READING PASSAGE:
+ + + +

Luodian / Otter

🦦 Otter, a multi-modal model based on OpenFlamingo (open-sourced version of DeepMind's Flamingo), trained on MIMIC-IT and showcasing improved instruction-following and in-context learning ability.
https://otter-ntu.github.io/
MIT License
3.56k stars 241 forks source link

Multiple issues with OtterHD #315

Closed StrangeTcy closed 10 months ago

StrangeTcy commented 10 months ago

https://github.com/Luodian/Otter/blob/main/docs/OtterHD.md as it stands now at the time of the writing of this issue is a weird document:

  1. the Technical report link leads to a file that doesn't exist (https://github.com/Luodian/Otter/blob/main/docs/link)
  2. the Demo leads to a huggingface page, which has a link to Checkpoints, which don't exist at the moment (see https://github.com/Luodian/Otter/issues/303 as well)
  3. there's for now only a finetuning script for anyone wishing to replicate your finetuning efforts, I guess, but no inference script (probably due to 2.)

Hope the checkpoints get released soon!

+ + + +

Data records:
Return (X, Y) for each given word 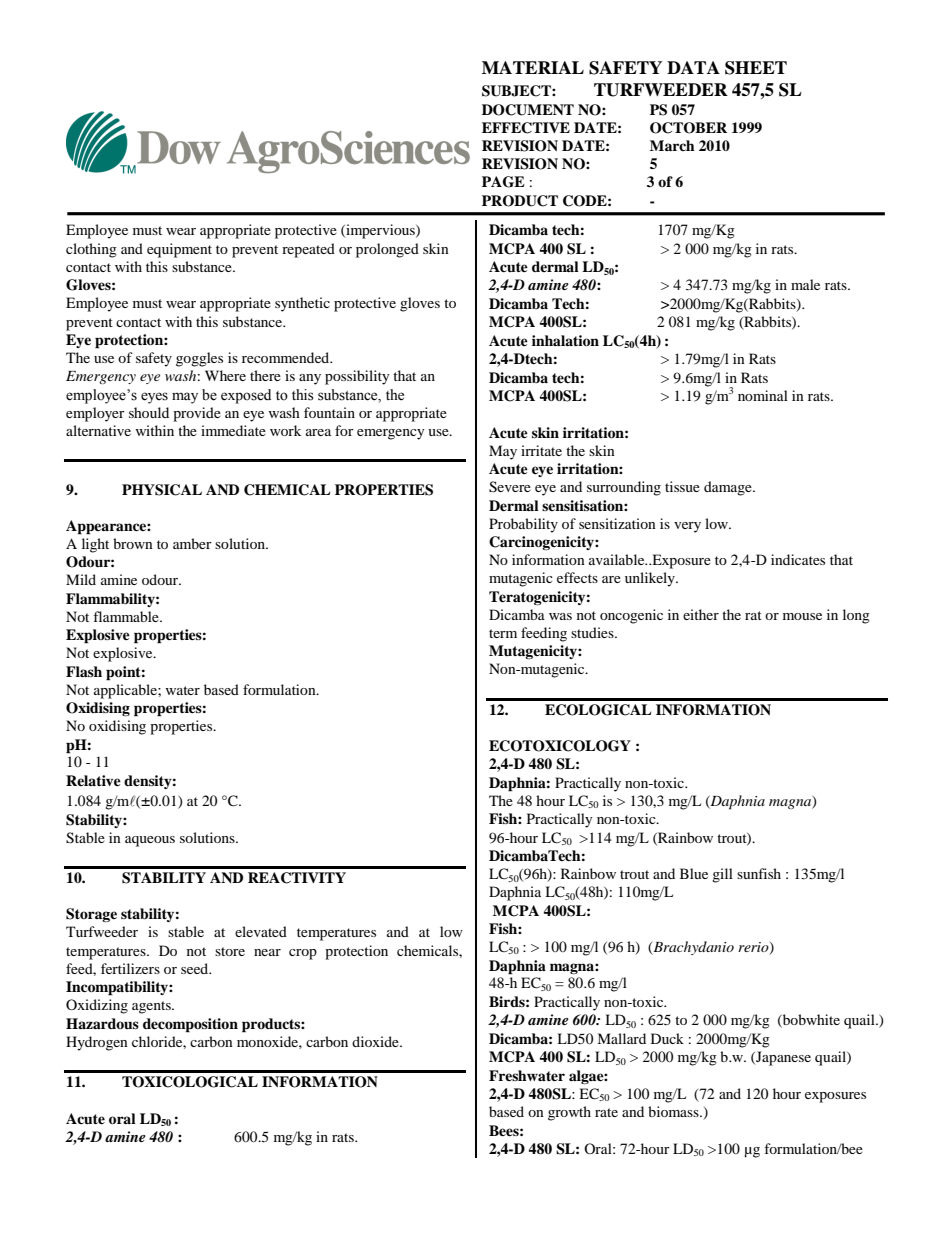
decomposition (190, 1025)
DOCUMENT (528, 110)
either (701, 614)
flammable (127, 616)
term (503, 633)
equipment (179, 250)
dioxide (376, 1041)
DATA (693, 67)
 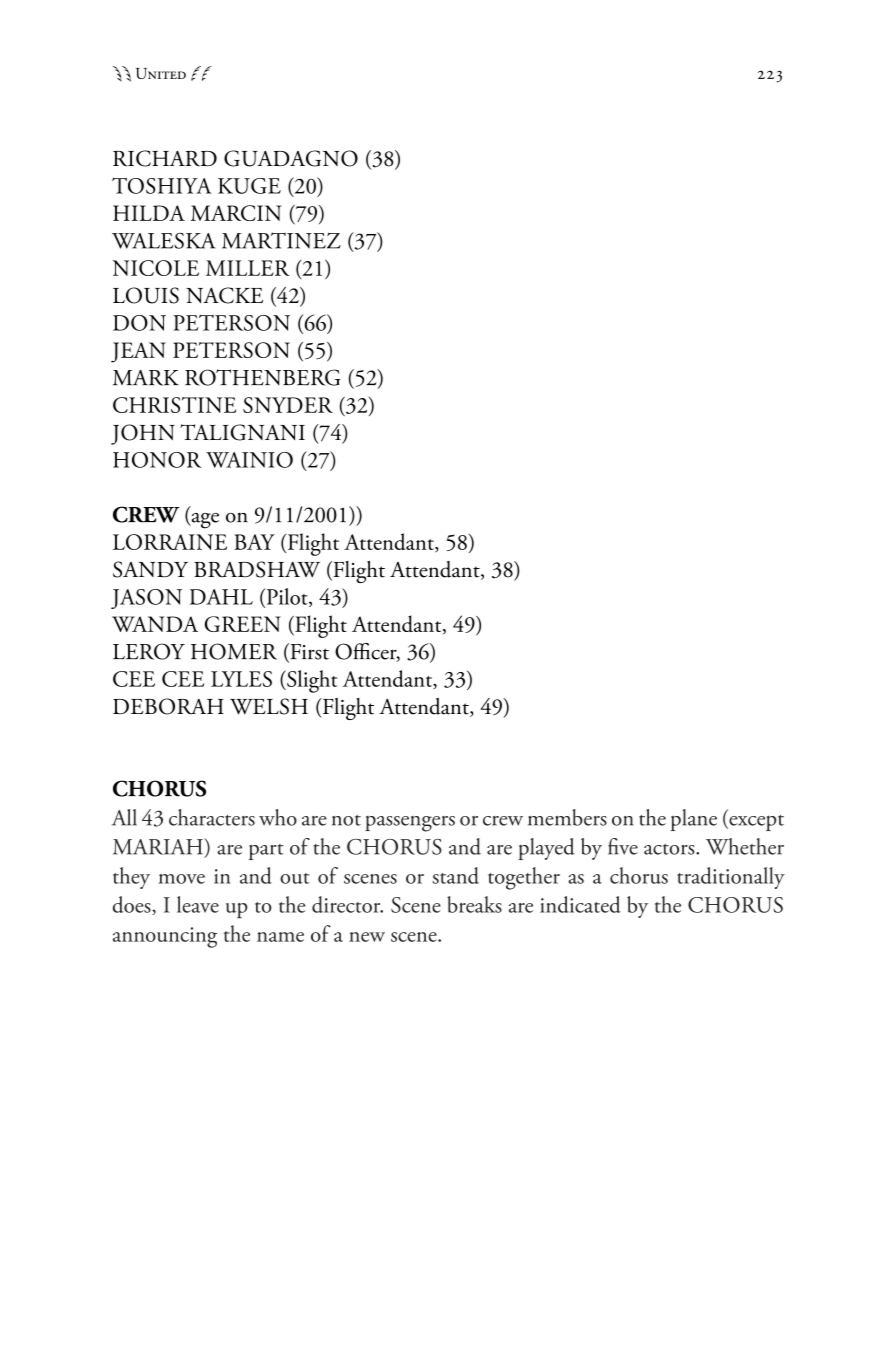 What do you see at coordinates (281, 240) in the image?
I see `MARTINEZ` at bounding box center [281, 240].
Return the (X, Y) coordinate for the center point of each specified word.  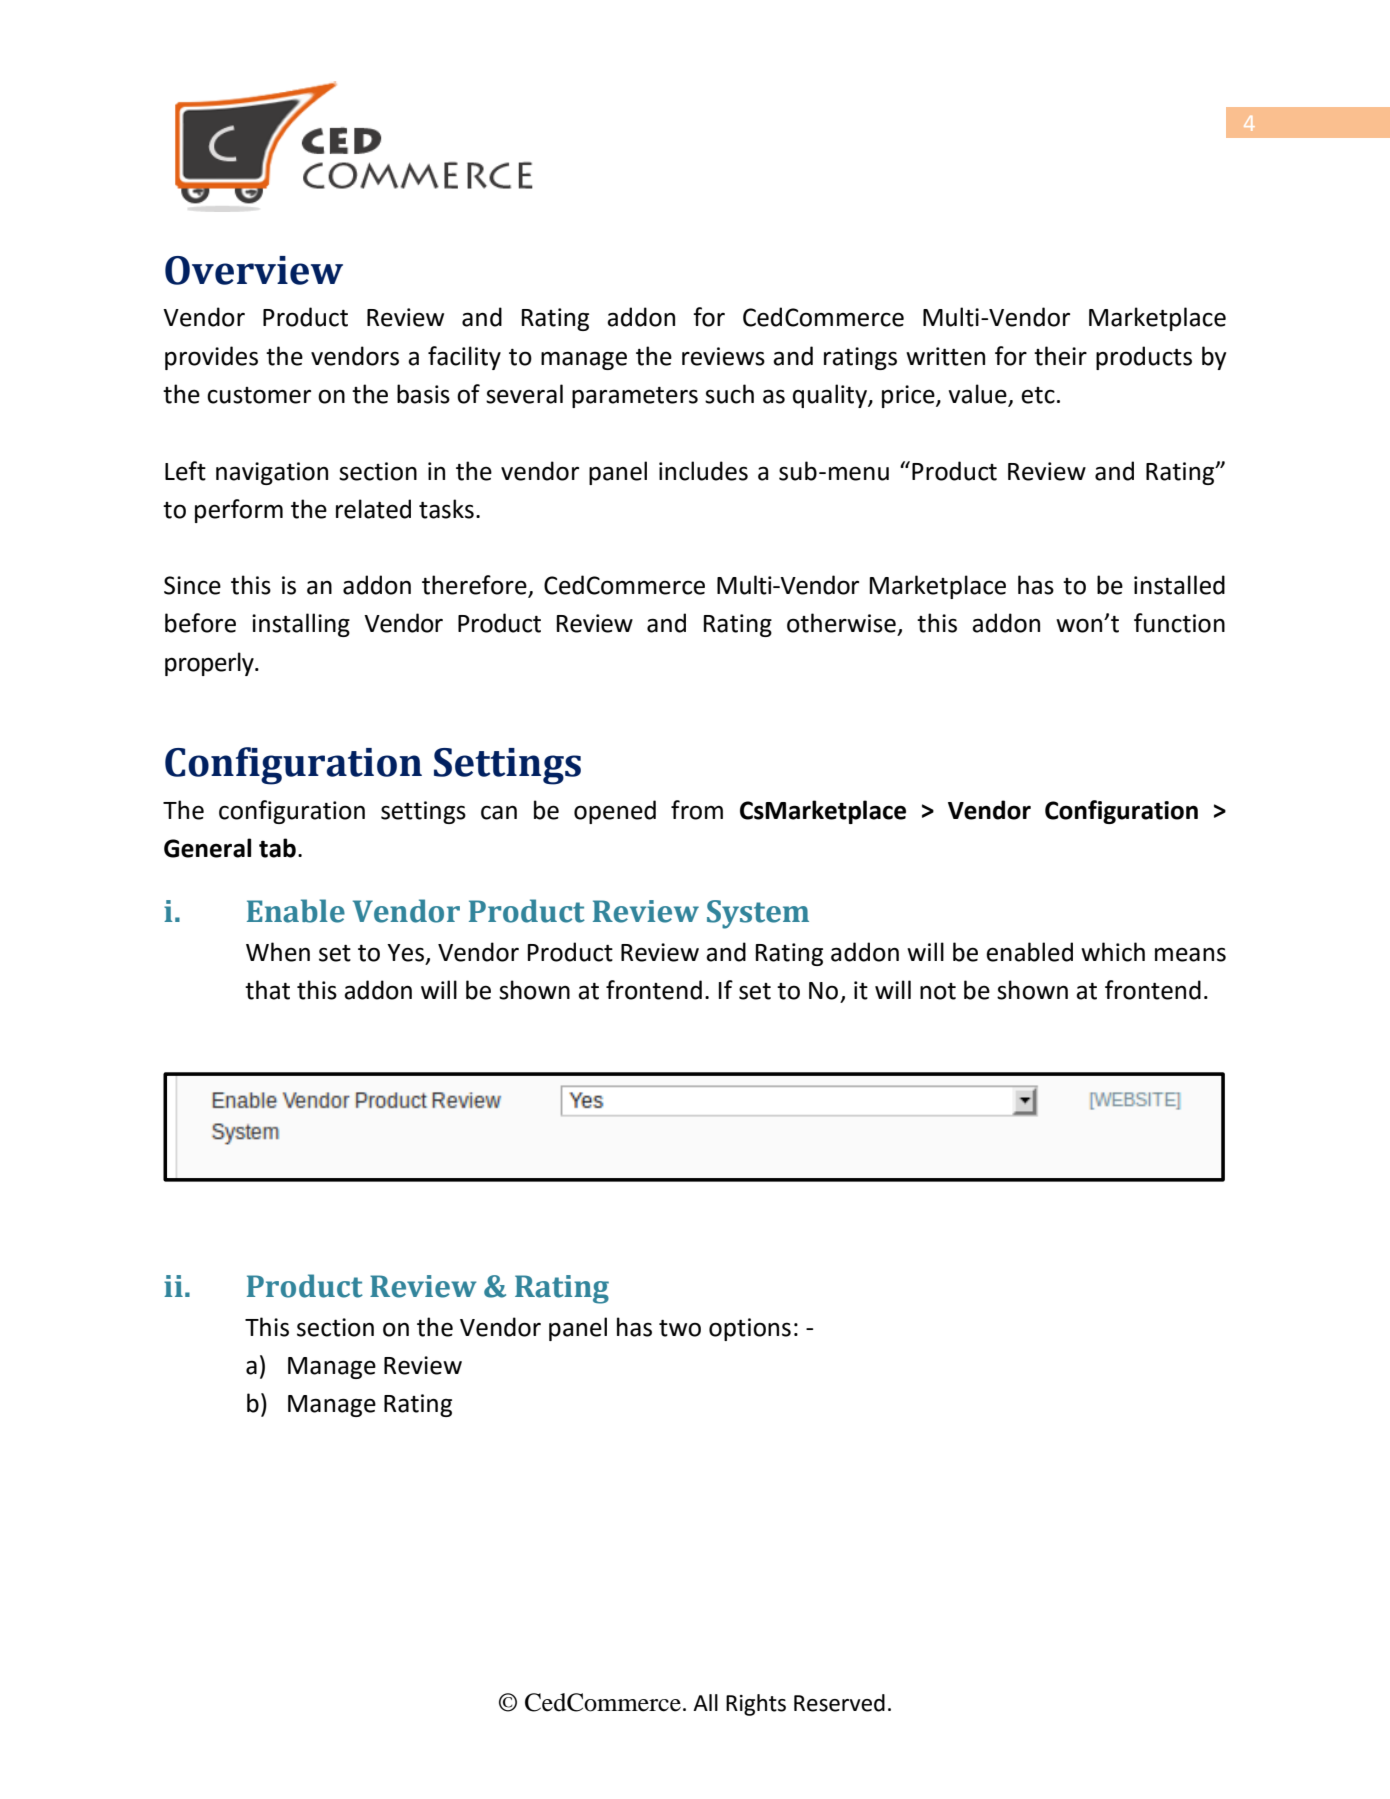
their (1060, 356)
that (267, 990)
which (1113, 952)
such (729, 394)
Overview (254, 270)
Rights (756, 1705)
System (758, 914)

+ + + +

INSTRUCTION 1:
In the Otter issue thread, what license is the repository released under?
INSTRUCTION 2:
Please reproduce the listing verbatim from the line with "DOCUMENT (528, 110)" to the line with "which (1113, 952)", including both of those lines and leaving out the pictures.
The Otter issue thread and the listing are unrelated to each other.

RIGHT ANSWER 1:
MIT License

RIGHT ANSWER 2:
DOCUMENT (528, 110)
either (701, 614)
flammable (127, 616)
term (503, 633)
equipment (179, 250)
dioxide (376, 1041)
DATA (693, 67)
  What do you see at coordinates (281, 240) in the image?
I see `MARTINEZ` at bounding box center [281, 240].
Return the (X, Y) coordinate for the center point of each specified word.  
their (1060, 356)
that (267, 990)
which (1113, 952)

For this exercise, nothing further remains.